Show Notes 177: Trinity Bradfield Prize 2026: How Cambridge's Best Young Founders Are Solving Climate and Quantum
- CamTechPod Team

- 5 days ago
- 2 min read
The Trinity Bradfield Prize is back, and this year's cohort of winners is nothing short of brilliant. If you're a founder, investor, or simply someone who gets excited about deep tech solving real problems, this episode is essential listening.
Launched in 2018, the Trinity Bradfield Prize has supported over 500 teams and awarded £155,000 in prize money. But what sets it apart is It's genuinely rigorous. Teams submit technical papers that undergo expert review, and the judging panel—chaired by Nobel Laureate Sir Greg Winter—digs deep into the science and technology rather than just assessing pitch polish.
As James Parton explains: "This isn't a superficial pitch competition where you're picking people's ability to present. There's actually the expertise in the judging room to really go deep on the technology and the science."

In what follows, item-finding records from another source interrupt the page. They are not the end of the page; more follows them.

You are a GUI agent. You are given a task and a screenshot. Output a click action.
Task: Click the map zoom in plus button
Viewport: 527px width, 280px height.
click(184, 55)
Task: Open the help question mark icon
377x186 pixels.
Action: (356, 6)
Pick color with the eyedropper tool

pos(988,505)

This Year's Winners: Three Reasons to Be Excited
GreenMixes – Making Concrete a Carbon Sink
The first prize winners are tackling an 800-billion-pound market. Concrete accounts for 8% of global CO2 emissions, and GreenMixes has developed a biochar-based admixture that locks up carbon whilst maintaining structural integrity. Their near-term plan? Producing 15 tons of admixture for pilot projects with local councils and educational institutions.
Maricene – Turning Seaweed Waste into Value
The Maricene team has engineered a salt-tolerant yeast strain that can process seaweed without freshwater treatment. With 70% of alginate processing waste currently going to landfill, the scalability is enormous. Prize funds will support patenting and pilot customer studies.

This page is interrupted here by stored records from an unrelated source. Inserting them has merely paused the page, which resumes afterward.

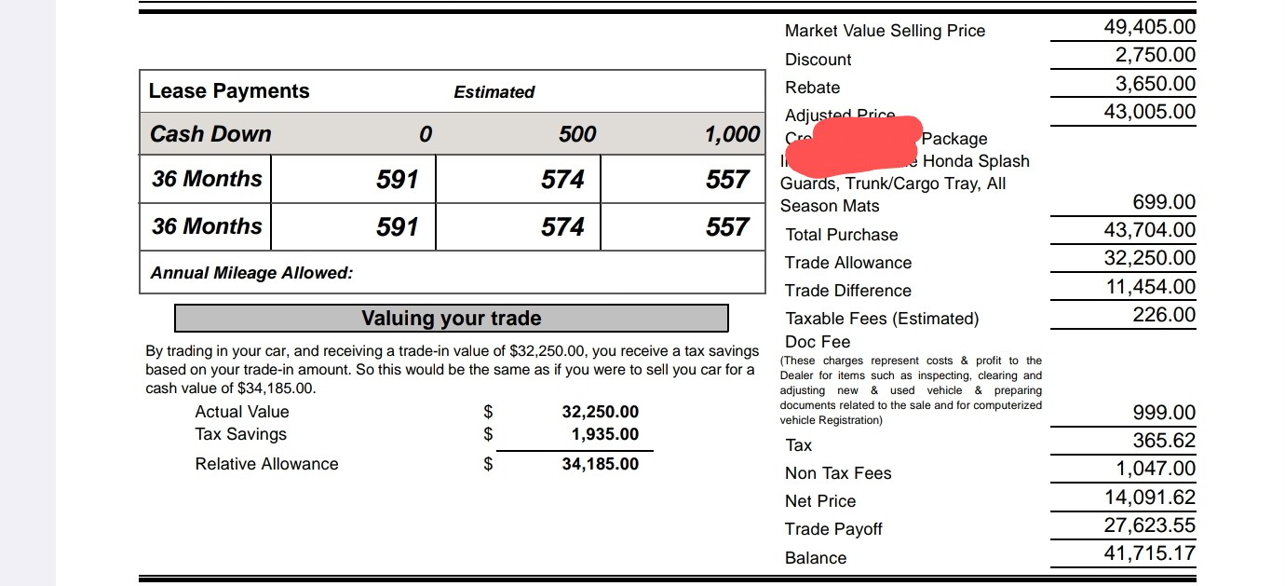Click the Valuing your trade header
The height and width of the screenshot is (586, 1285).
(x=451, y=319)
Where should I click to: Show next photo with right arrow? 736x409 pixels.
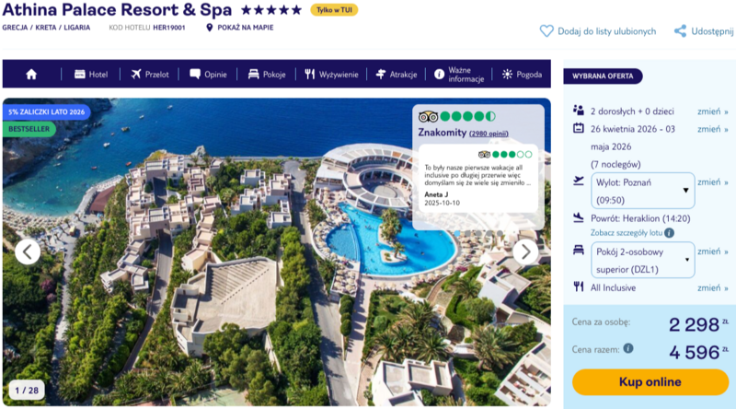(x=525, y=252)
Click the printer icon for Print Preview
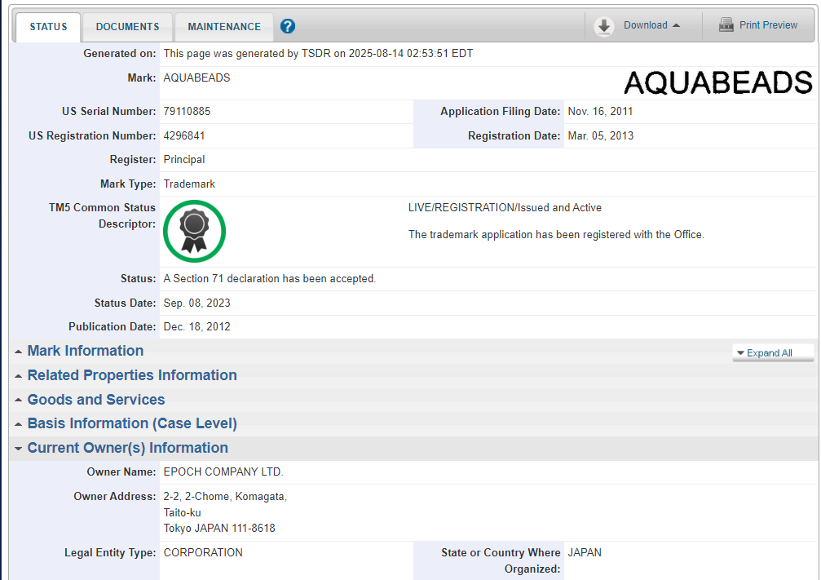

Phase Shift – Quantum Optics at Scale
The Phase Shift team are miniaturizing optics for quantum computing—taking bulky systems and moving them to chips. Being in Cambridge's quantum cluster means they can literally walk over the road to collaborate with companies like Nu Quantum. The prize money will fund conference attendance to build industry connections.
Pinepeak's Angel Prize
But there's a special story here. Savvas Gkantonas returned to pitch for a second year, and his wildfire prediction platform—built on jet engine combustion research—has made remarkable commercial progress. He won the newly introduced Angel Prize, recognising the team with the most impressive commercial development.

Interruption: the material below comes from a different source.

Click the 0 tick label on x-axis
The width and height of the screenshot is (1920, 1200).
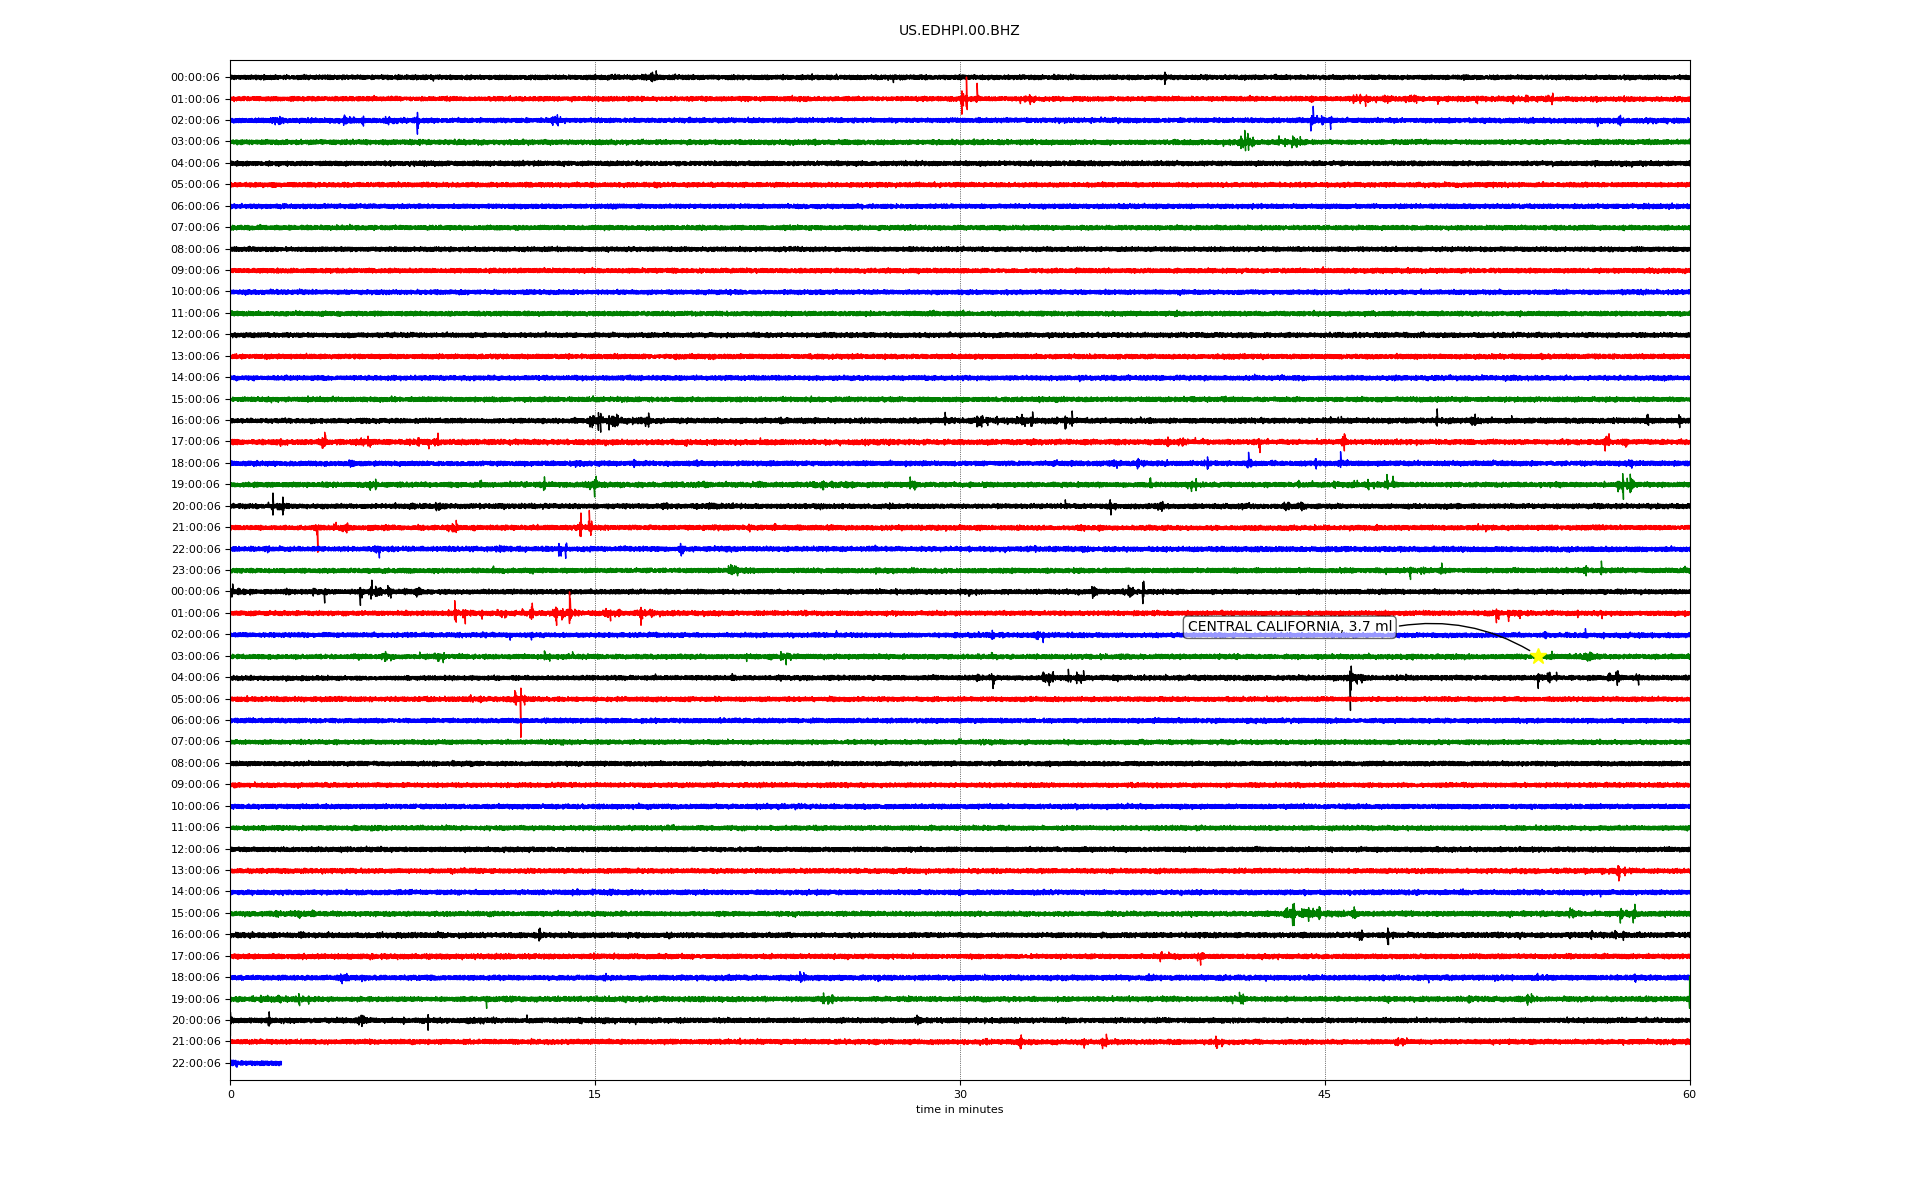tap(231, 1094)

His honesty about the challenges is refreshing: "It's constant chaos within the team. We're struggling so much to prioritise." Yet Pinepeak is now generating revenue, has pilots running, and is targeting £20 million ARR within five years.
Tech News Roundup
Before diving into the prize, the episode opens with this weeks Cambridge tech headlines:
Nu Quantum opens a Spanish subsidiary with €9.7M government backing, creating 30+ jobs
Five UK banks pledge £11 billion to support domestic and international scaling
University of Cambridge receives £36M to upgrade the Dawn supercomputer with 6x AI computing power
Teraview becomes the first UK company to list on Korean KOSDAQ, raising $26M
Why You Should Listen
This isn't a feel-good competition recap. It's a masterclass in how rigorous evaluation, technical depth, and genuine community support can nurture founders solving the world's hardest problems. You'll hear directly from founders grappling with real challenges—resource constraints, market uncertainty, and the pressure of scaling—with refreshing honesty.
The Trinity Bradfield Prize represents what's possible when universities, investors, and mentors work together to support deep tech innovation.